JPS59192854A - Air fuel ratio control device - Google Patents

Abstract

(57) [Summary] This bulletin contains application data before electronic filing, so abstract data is not recorded.

Description

DETAILED DESCRIPTION OF THE INVENTION The present invention makes it possible to adjust at least the slow system fuel supply amount based on various operating information including at least the 02 sensor of the engine, and feedback-controls the air-fuel mixture to be supplied to the engine to a stoichiometric air-fuel ratio. The present invention relates to an air-fuel ratio control device capable of controlling the air-fuel ratio.

In this type of air-fuel ratio control device, when idle PI control is performed immediately after deceleration, the duty ratio is controlled to the rich side during deceleration coasting green, but after that the air-fuel ratio becomes rich due to the air-fuel ratio characteristics inherent to the carburetor. become,
Furthermore, since the response of the ■ control during idling is set to be slow, the air-fuel ratio is controlled to be even richer. That is, the feedback control causes the air-fuel ratio to deviate from the stoichiometric air-fuel ratio.

In view of the above points, the present invention aims to provide an air-fuel ratio control device that switches to open-loop control immediately after deceleration and can control the air-fuel mixture to the stoichiometric air-fuel ratio as quickly as possible. An example of applying the present invention to a feedback carburetor will be described based on the drawings. □ In Fig. 1, 1 is the main body of the carburetor, 2 is the main system solenoid, 3 is the slow system solenoid, and 4 is the Water temperature switch that turns on, 5
is the 02 sensor, 6 is the idle switch that turns on when the accelerator is released, 7 is the output switch, 8 is the ignition switch, 9 is the ignition coil, 10 is the distributor, 11 is the Lk control unit with a built-in microcomputer controller, Various engine operating information is input, including water temperature switch 4.02 sensor 5. Signals are input from the idle switch 61, output inch 7, and ignition coil 9, and based on these signals, the solenoids 2 and 3 are controlled to achieve an appropriate air-fuel ratio.

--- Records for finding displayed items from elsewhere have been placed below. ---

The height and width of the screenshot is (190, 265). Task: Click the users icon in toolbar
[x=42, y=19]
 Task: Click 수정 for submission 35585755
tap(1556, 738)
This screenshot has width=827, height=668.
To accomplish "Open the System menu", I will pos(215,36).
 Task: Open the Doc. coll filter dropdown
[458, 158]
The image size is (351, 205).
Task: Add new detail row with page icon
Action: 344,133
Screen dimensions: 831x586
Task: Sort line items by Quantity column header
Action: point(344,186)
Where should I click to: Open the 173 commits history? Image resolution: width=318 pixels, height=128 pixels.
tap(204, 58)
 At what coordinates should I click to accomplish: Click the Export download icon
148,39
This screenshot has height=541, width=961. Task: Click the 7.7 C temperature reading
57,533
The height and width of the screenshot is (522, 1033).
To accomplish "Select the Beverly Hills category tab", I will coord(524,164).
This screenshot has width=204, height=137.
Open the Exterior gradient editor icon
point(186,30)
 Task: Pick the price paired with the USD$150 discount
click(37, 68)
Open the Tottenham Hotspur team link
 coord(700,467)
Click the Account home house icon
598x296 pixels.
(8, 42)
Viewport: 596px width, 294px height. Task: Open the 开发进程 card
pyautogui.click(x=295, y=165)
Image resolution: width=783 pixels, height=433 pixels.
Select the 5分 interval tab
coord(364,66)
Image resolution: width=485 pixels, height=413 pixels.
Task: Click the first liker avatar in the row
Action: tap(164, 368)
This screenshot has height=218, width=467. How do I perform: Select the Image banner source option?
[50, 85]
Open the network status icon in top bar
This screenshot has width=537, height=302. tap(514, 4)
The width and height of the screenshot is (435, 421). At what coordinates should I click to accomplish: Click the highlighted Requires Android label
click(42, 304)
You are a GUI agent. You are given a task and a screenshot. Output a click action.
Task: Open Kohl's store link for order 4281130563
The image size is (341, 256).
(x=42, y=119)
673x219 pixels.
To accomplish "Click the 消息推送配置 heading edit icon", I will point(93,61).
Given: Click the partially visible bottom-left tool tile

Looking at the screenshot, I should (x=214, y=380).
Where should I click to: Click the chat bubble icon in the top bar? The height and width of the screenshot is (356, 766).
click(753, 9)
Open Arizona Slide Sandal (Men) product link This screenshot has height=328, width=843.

The control unit 11 is constructed as shown in FIG. 2, namely, 12 is an A/D converter, 13 is a waveform shaping circuit, 14 is a microcomputer, and 15 is a drive circuit.

The embodiment of the present invention is constructed as described above, and its operation will be explained next with reference to the flowchart shown in FIG. First, it is detected whether or not the 02 sensor 5 is in an active state, and if it is inactive, open loop control is performed using the basic tutee, and if it is active, the engine speed N is set to a predetermined first speed N1 (for example, If the speed is below 400 rpm, open loop control is performed with basic duty I.
If so, it is further confirmed that the idle switch 6 is ON, and if it is OFF, partial feedback control is performed. When the idle switch 6 is ON, the engine rotation speed N is a predetermined second rotation speed N2 (for example, 20
0Orpm) or more, open-loop control is performed during deceleration, and if N<N2, the engine rotation switch 6 is ON and the engine rotation iQN has fallen from a second predetermined rotation speed N2 (for example, 200Orpm) or more to less than that. Time t.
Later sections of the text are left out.